(Records taken from a collection)
________________________

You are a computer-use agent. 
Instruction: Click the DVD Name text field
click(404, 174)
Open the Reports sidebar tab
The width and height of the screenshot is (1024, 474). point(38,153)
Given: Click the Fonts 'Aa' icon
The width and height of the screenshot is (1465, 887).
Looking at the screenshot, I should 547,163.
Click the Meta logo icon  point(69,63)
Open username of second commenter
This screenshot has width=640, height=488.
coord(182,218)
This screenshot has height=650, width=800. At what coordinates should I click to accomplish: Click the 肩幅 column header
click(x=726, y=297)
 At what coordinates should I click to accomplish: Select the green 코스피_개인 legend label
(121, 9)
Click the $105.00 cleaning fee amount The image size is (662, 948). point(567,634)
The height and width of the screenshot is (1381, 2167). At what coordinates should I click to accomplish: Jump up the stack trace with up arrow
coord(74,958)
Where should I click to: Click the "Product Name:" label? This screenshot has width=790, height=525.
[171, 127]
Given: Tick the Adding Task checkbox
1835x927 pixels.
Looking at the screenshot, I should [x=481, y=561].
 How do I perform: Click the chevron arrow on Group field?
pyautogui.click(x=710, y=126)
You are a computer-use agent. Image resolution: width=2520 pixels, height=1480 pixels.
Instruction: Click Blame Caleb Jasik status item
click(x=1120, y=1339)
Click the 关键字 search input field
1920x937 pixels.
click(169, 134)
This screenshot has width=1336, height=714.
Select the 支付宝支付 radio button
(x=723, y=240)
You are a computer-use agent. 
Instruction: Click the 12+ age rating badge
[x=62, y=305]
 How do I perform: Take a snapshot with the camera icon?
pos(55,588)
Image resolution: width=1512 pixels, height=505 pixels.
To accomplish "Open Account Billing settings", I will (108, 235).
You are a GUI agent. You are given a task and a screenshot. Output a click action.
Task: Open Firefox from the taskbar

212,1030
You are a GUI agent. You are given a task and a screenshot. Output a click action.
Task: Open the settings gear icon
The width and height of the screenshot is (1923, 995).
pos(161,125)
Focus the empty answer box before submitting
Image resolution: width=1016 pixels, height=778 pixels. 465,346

________________________

__Set exercise__
Identify each line of the material above that contains the string "perform" and copy those lines in full, treating uppercase and lowercase as different.

__Result for this exercise__
 How do I perform: Click the chevron arrow on Group field?
 How do I perform: Take a snapshot with the camera icon?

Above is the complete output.